Honduras
En un peligro latente se ha convertido un muro de al menos 2.5 metros de altura, ubicado en la 13 calle, tercera avenida del barrio El Obelisco.
Y es que el viejo edificio en donde antes funcionaba el Ministerio de Trabajo, ha comenzado a desplomarse.
Los daños del inmueble son tan notorios que el muro perimetral con dirección a la calle amenaza con caer por completo.
Los transeúntes que a diario circulan por el lugar se exponen a que la pared les caiga encima.
Doble peligro
Evitando que algún pedazo de concreto los lastime, muchos usuarios de la transitada vía se ven obligados a caminar por la calle. La acera se encuentra llena de desperdicios de construcción.

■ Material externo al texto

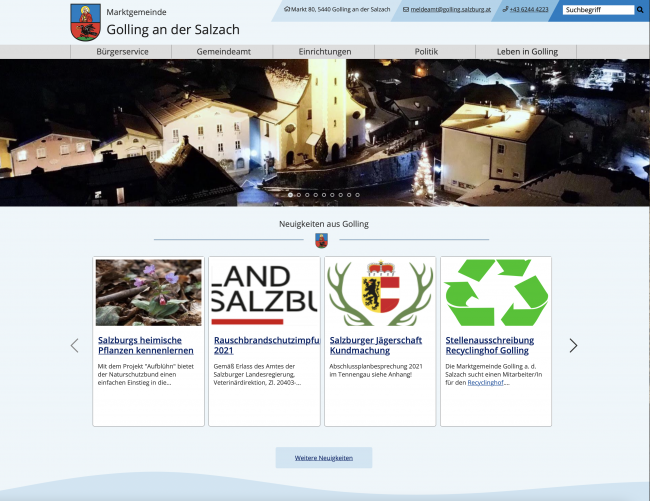Click the green recycling symbol thumbnail
Screen dimensions: 650x501
[x=496, y=292]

Don Julio Medina, un transeúnte que obligatoriamente tiene que hacer uso de esta calle para llegar a su trabajo, indicó que su preocupación es que en cualquier momento pueda venirse todo el muro y causar un accidente.

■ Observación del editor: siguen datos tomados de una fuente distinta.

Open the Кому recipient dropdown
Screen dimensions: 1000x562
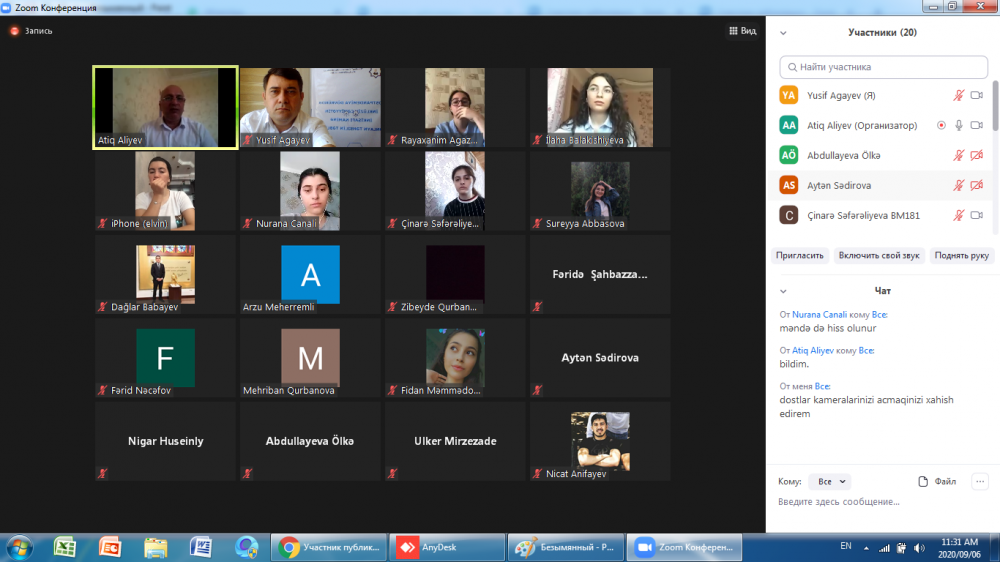(x=829, y=481)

“A veces, uno no haya qué camino tomar, porque si se pasa por la acera corre el riesgo de que el muro le caiga encima o irse por la calle a expensas de que lo atropelle un carro”, comentó.
El derrumbe del muro ha generado molestias en decenas de afectados pues imposibilita el paso vehicular hacia el centro de la capital y otros lugares aledaños.

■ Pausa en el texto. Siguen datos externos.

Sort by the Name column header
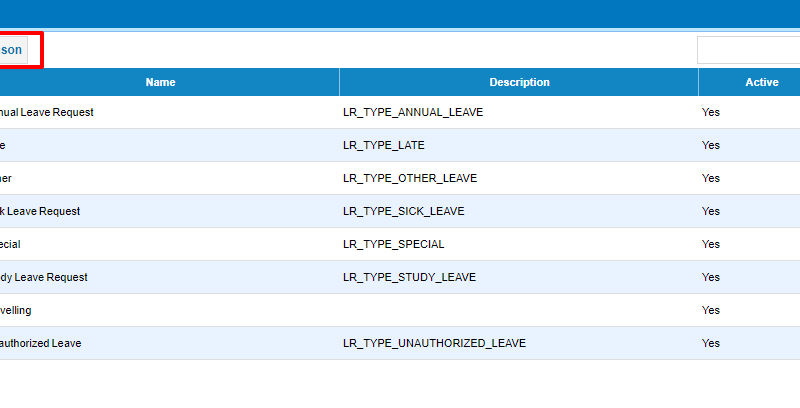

“Es urgente que se busque solución a este problema pues se están exponiendo vidas humanas”, demandó Keila Benítez, una vecina de la zona.
La opción que los afectados ven más conveniente es que se demuela por completo este edificio en ruinas, antes de que las lluvias lo hagan.
El viejo edificio tiene más de cuatro décadas de haberse construido y casi 10 años de permanecer en total abandono.
El paso del devastador huracán Mitch hizo estragos en la zona de Comayagüela y el edificio no se salvó de la furia de sus aguas. Desde entonces, no se volvió a utilizar ni a darle mantenimiento alguno.
Es urgente que las autoridades municipales y del gobierno evalúen el estado de muchas edificaciones que se han convertido en una amenaza para los capitalinos.
* La amenaza: La vetusta edificación lleva más de cuatro décadas de haberse construido y 10 años de permanecer en completo abandono.